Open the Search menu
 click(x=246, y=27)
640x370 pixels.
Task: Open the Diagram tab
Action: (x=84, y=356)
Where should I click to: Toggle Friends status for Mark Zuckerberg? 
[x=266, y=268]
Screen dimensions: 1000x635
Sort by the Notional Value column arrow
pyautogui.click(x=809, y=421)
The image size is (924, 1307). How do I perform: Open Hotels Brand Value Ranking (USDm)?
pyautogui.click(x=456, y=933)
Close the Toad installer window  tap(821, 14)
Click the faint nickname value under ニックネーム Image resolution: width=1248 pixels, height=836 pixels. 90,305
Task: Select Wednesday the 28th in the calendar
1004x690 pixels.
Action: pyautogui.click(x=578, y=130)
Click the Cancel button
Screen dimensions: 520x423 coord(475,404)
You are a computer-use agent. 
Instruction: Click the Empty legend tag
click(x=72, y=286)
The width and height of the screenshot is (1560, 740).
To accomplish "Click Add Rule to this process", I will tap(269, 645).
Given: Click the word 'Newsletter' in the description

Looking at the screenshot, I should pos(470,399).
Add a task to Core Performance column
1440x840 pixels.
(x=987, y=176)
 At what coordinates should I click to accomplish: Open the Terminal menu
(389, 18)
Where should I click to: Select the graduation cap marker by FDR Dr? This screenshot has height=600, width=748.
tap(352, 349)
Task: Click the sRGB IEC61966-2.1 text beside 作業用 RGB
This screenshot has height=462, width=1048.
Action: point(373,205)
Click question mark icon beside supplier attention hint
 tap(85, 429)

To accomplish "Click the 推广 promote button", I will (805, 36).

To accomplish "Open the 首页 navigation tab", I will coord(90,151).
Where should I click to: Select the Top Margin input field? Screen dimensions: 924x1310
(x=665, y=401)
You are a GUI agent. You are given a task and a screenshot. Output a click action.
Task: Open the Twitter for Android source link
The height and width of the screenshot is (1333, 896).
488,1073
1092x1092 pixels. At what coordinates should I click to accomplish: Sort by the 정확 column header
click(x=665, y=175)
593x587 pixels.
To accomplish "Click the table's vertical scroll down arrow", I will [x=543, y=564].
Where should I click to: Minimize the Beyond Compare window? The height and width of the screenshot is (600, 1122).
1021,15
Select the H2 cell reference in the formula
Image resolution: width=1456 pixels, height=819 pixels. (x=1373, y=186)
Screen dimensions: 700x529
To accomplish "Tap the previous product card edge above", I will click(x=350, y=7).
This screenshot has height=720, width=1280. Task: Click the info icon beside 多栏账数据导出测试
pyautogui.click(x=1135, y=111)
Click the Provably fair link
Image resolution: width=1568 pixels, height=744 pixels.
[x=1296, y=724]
----------------------------------------
EXERCISE REQUIREMENTS →
What lines in the material include the string "will"? Pull each one out.

OUTPUT OF THE TASK →
To accomplish "Click Add Rule to this process", I will tap(269, 645).
To accomplish "Click the 推广 promote button", I will (805, 36).
To accomplish "Open the 首页 navigation tab", I will coord(90,151).
To accomplish "Click the table's vertical scroll down arrow", I will [x=543, y=564].
To accomplish "Tap the previous product card edge above", I will click(x=350, y=7).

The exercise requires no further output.